O governo Bolsonaro zombou da memória, da liturgia e da dor. A frieza de um governante não se resume à sua linguagem violenta, a seu apego à violência e o desprezo pelos diferentes. A frieza também está em quanto ele esvazia de sentido e importância o que, para muitas pessoas, é a única coisa que consegue dar sentido e importância a suas vidas.
Para Bolsonaro, "todos nós vamos morrer um dia, não adiante fugir disso". Mas sua estupidez o tornou incapaz de entender que a pandemia não é apenas sobre morrer, é também sobre a impossibilidade de cumprir o ritual que marca a transição das pessoas que amamos desse mundo para a nossa memória.
O funeral, a despedida, os abraços, o toque, os cânticos, o fim com dignidade.
Sim, o governo Bolsonaro cometeu crime contra "o direito à memória". A negligência e o deboche frio do bolsonarismo roubou de milhões de brasileiros o direito de viver o luto, assimilar a morte, realizar seus rituais de despedida e ver os seus entrarem com dignidade na memória do país, serem respeitados e lembrados.

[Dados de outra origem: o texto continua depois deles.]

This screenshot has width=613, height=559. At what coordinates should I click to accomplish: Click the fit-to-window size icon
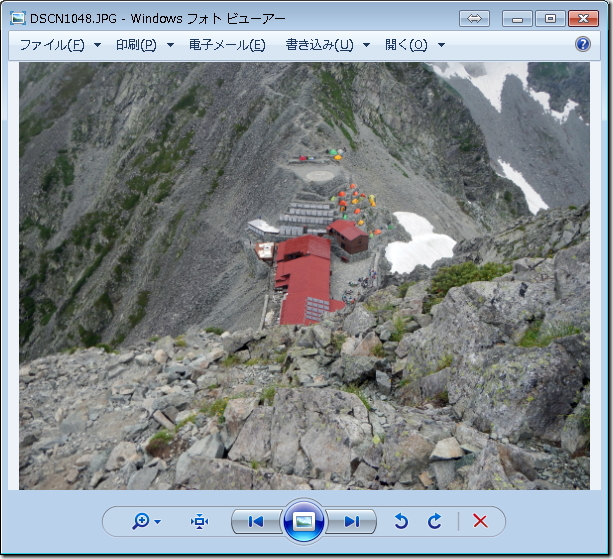[200, 521]
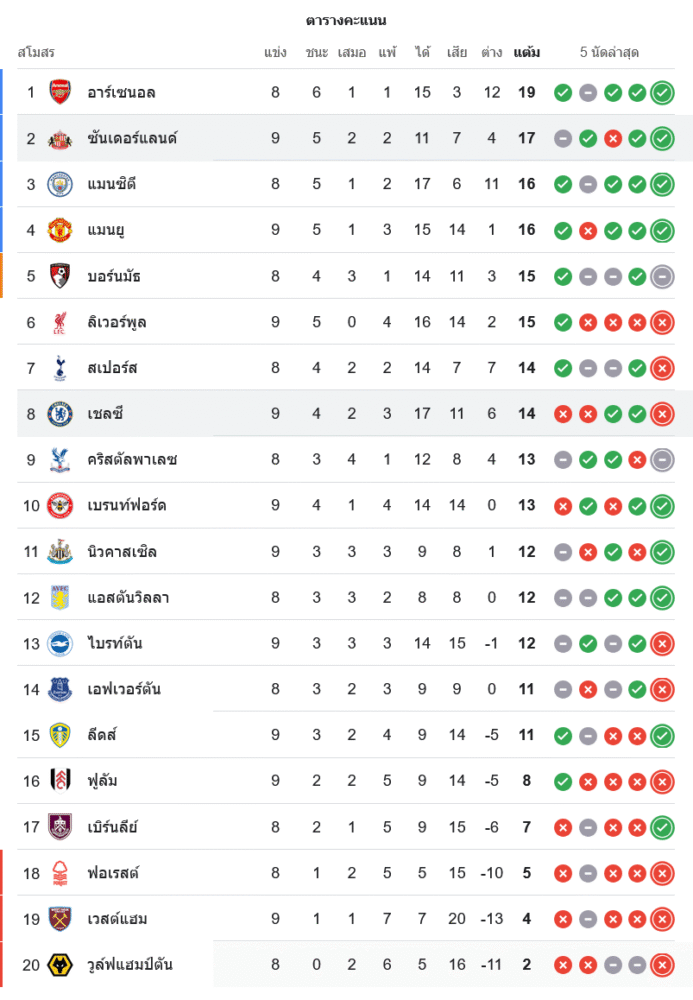Click the Chelsea club crest
Screen dimensions: 693x1000
[60, 414]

Em Israel, Bolsonaro fez questão de visitar o Memorial do Holocausto. Nos Estados Unidos, visitou o Memorial do 11 de Setembro. Esses locais de memória têm o papel de não deixar a dor e o impacto causado nas sociedades pelas vidas perdidas serem esquecidas. E essa memória tem de ser coletiva, não pertence apenas às famílias, mas ao país.
É vergonhoso que Bolsonaro reconheça isso em outros países, enquanto faz piada, debocha, zomba e difunde mentiras diante da realidade de mortes que se acumulam aos centenas de milhares em seu próprio país. Agiu sem respeito, sem sensibilidade, sem patriotismo verdadeiro e sem cuidado.
É criminoso que o chefe da nação tenha deixado mais de meio milhão de mortos em um vácuo de relevância, respeito e sentido. É criminoso que, enquanto as mortes se acumulavam, ele negava o luto e intensificava o escárnio e politização das vacinas.
Não vai estar no relatório. Mas estará para sempre na história e na memória do país.